| EXERCISE INPUT |
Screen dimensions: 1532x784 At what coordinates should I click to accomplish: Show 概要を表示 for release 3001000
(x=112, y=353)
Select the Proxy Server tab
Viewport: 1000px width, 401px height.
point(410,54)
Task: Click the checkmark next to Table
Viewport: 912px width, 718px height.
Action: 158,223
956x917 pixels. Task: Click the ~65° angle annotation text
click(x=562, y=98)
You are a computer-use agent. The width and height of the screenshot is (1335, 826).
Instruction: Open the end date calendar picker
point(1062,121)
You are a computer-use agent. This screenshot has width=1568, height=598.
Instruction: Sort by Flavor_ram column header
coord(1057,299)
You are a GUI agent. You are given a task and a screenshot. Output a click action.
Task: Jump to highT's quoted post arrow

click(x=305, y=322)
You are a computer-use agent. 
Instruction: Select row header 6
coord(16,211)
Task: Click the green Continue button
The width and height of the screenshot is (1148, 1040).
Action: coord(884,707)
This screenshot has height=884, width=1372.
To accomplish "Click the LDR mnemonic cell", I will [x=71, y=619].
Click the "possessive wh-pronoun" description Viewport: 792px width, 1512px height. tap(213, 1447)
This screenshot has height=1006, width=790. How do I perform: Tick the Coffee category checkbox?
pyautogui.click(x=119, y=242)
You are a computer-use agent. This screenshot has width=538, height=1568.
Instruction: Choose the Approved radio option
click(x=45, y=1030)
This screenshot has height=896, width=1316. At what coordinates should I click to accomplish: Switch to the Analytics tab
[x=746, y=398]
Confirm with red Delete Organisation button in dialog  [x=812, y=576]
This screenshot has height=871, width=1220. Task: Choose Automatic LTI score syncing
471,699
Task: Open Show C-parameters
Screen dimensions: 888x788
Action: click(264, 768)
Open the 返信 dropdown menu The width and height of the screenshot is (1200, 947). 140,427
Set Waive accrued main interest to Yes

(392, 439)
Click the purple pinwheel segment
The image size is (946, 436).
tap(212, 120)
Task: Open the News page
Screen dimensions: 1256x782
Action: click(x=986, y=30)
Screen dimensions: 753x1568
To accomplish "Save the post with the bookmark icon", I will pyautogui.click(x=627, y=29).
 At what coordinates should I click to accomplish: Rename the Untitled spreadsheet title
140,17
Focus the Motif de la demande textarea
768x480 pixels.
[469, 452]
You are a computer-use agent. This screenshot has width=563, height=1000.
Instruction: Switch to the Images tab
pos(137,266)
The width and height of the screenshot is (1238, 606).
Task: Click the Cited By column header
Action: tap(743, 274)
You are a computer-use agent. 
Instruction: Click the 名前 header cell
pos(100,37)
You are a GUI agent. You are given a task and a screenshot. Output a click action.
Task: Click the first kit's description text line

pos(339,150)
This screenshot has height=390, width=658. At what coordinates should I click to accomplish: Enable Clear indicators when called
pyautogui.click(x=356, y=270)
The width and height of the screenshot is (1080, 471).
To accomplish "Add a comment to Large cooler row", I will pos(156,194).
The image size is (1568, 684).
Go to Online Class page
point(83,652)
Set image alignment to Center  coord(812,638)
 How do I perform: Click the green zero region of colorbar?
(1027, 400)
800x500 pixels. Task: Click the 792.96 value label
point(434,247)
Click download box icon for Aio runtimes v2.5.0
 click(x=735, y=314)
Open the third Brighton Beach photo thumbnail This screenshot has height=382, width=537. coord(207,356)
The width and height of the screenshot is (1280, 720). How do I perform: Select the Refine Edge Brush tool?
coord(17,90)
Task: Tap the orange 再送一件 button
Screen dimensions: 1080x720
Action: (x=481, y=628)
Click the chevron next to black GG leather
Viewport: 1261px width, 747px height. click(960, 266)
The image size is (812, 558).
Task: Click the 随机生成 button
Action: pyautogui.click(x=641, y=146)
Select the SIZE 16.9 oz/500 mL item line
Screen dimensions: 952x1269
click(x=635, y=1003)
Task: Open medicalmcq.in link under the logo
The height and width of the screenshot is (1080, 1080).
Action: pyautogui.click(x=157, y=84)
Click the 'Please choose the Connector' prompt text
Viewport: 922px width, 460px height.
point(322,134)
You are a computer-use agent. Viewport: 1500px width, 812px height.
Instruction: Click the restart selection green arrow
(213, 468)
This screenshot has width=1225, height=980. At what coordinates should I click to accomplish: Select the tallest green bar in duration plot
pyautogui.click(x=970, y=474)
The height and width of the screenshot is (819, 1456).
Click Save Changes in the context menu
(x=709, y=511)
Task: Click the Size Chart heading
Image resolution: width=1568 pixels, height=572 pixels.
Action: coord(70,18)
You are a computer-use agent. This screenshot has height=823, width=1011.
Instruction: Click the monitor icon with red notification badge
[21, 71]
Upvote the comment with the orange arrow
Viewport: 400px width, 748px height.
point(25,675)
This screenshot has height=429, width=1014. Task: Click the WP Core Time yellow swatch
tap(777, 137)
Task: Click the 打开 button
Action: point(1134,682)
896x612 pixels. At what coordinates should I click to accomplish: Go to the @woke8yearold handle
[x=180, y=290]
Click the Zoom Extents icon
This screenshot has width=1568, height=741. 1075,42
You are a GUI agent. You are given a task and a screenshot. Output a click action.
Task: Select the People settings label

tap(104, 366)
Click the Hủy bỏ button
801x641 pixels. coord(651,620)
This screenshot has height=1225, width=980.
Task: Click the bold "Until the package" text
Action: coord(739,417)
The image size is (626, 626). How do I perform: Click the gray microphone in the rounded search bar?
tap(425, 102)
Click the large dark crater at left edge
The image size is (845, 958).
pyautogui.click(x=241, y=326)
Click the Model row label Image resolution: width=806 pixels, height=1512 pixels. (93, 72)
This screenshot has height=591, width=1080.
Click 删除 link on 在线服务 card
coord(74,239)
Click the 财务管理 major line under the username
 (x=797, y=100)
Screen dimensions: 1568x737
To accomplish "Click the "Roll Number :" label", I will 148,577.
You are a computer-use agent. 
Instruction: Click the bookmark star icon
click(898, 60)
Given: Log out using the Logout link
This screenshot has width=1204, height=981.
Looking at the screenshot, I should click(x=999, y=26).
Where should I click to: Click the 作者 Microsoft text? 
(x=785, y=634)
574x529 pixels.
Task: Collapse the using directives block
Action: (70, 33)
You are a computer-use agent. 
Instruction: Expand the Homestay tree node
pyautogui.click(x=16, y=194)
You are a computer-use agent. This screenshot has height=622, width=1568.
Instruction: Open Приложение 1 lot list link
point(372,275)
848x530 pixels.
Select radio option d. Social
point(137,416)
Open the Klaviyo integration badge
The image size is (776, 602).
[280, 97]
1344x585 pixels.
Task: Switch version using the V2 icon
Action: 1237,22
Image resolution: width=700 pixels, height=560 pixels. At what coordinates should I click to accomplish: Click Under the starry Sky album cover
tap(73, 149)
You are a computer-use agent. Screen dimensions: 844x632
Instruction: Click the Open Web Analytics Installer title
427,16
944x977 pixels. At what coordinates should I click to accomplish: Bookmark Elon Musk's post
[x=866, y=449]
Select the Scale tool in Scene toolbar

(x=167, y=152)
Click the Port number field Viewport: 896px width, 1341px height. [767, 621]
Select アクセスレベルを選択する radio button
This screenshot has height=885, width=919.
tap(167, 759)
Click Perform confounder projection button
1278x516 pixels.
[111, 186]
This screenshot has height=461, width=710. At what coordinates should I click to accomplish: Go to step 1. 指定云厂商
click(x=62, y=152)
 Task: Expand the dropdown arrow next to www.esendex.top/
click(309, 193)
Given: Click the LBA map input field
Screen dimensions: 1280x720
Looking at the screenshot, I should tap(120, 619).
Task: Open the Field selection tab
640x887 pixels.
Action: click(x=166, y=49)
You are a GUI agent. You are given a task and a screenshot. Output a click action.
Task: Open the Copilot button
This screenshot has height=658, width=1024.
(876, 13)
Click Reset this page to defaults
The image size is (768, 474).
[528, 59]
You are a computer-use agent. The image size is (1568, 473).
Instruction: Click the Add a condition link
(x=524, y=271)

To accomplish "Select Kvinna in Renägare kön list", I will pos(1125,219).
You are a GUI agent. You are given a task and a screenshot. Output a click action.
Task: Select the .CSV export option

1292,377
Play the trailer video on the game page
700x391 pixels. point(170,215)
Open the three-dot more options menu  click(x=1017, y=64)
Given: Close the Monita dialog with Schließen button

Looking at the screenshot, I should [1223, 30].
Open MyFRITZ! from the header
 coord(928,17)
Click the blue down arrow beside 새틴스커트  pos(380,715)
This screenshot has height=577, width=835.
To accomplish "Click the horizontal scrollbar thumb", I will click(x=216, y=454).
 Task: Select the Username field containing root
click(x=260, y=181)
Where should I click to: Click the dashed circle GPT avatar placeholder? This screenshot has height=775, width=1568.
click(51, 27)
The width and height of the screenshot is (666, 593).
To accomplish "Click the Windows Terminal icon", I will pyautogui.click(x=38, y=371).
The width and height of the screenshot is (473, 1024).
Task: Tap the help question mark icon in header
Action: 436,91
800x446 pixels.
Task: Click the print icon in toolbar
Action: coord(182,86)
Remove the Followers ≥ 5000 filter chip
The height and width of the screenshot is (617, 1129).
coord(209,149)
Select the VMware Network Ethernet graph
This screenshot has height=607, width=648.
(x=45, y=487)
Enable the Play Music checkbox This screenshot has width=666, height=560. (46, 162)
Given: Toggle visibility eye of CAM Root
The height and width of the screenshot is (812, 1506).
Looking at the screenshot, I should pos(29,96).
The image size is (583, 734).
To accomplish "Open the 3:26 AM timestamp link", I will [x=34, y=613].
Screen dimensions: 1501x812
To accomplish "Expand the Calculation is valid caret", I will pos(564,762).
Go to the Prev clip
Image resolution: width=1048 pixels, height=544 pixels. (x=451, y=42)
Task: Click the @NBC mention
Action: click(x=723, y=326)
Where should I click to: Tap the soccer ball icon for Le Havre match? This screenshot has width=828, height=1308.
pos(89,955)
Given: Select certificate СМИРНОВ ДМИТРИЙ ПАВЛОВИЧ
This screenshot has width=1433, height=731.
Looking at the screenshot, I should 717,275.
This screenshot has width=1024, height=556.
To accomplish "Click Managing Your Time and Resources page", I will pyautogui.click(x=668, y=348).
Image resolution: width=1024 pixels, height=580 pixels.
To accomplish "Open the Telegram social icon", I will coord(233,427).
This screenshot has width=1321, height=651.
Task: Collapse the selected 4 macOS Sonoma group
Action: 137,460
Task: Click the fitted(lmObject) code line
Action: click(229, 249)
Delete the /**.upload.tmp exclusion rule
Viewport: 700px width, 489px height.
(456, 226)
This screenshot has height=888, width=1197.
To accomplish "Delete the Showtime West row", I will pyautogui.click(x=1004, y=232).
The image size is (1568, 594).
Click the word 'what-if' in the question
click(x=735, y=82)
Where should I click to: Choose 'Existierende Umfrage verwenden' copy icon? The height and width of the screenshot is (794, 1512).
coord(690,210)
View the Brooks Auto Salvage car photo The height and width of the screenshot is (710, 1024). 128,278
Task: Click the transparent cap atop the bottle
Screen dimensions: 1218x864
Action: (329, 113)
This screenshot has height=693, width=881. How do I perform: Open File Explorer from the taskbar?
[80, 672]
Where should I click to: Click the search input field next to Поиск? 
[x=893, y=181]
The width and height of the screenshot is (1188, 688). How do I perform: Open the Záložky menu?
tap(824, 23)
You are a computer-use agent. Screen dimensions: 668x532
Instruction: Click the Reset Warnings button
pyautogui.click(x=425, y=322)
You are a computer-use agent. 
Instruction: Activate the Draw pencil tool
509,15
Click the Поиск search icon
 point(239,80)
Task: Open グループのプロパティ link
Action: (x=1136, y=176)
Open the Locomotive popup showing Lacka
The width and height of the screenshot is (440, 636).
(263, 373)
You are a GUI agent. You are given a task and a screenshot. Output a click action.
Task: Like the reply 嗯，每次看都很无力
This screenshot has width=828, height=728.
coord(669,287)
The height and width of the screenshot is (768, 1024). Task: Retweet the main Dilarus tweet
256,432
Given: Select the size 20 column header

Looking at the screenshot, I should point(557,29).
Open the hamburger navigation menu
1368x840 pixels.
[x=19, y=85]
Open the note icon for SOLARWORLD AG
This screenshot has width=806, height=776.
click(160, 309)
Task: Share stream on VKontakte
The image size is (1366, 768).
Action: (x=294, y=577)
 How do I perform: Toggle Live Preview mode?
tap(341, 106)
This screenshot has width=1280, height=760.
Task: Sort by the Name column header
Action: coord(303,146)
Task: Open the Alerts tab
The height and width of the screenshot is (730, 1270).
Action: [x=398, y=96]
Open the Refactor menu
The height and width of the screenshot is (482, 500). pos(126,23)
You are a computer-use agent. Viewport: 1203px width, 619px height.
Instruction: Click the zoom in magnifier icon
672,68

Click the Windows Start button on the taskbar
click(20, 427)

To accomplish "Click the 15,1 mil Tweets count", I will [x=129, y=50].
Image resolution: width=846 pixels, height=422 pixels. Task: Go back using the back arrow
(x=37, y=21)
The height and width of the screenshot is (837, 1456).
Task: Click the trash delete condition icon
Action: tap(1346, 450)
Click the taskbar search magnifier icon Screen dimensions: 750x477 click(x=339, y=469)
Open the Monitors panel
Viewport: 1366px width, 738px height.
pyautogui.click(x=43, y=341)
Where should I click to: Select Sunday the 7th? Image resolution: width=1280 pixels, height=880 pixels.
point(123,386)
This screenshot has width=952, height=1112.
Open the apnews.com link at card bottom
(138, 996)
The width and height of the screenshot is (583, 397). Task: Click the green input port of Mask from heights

| WORK TO COMPLETE |
Please print exactly what appears from the first line of the data through the line with "Open the 返信", including both of those lines and nothing past them.

| EXPECTED OUTPUT |
Screen dimensions: 1532x784 At what coordinates should I click to accomplish: Show 概要を表示 for release 3001000
(x=112, y=353)
Select the Proxy Server tab
Viewport: 1000px width, 401px height.
point(410,54)
Task: Click the checkmark next to Table
Viewport: 912px width, 718px height.
Action: 158,223
956x917 pixels. Task: Click the ~65° angle annotation text
click(x=562, y=98)
You are a computer-use agent. The width and height of the screenshot is (1335, 826).
Instruction: Open the end date calendar picker
point(1062,121)
You are a computer-use agent. This screenshot has width=1568, height=598.
Instruction: Sort by Flavor_ram column header
coord(1057,299)
You are a GUI agent. You are given a task and a screenshot. Output a click action.
Task: Jump to highT's quoted post arrow

click(x=305, y=322)
You are a computer-use agent. 
Instruction: Select row header 6
coord(16,211)
Task: Click the green Continue button
The width and height of the screenshot is (1148, 1040).
Action: coord(884,707)
This screenshot has height=884, width=1372.
To accomplish "Click the LDR mnemonic cell", I will [x=71, y=619].
Click the "possessive wh-pronoun" description Viewport: 792px width, 1512px height. tap(213, 1447)
This screenshot has height=1006, width=790. How do I perform: Tick the Coffee category checkbox?
pyautogui.click(x=119, y=242)
You are a computer-use agent. This screenshot has width=538, height=1568.
Instruction: Choose the Approved radio option
click(x=45, y=1030)
This screenshot has height=896, width=1316. At what coordinates should I click to accomplish: Switch to the Analytics tab
[x=746, y=398]
Confirm with red Delete Organisation button in dialog  [x=812, y=576]
This screenshot has height=871, width=1220. Task: Choose Automatic LTI score syncing
471,699
Task: Open Show C-parameters
Screen dimensions: 888x788
Action: click(264, 768)
Open the 返信 dropdown menu The width and height of the screenshot is (1200, 947). 140,427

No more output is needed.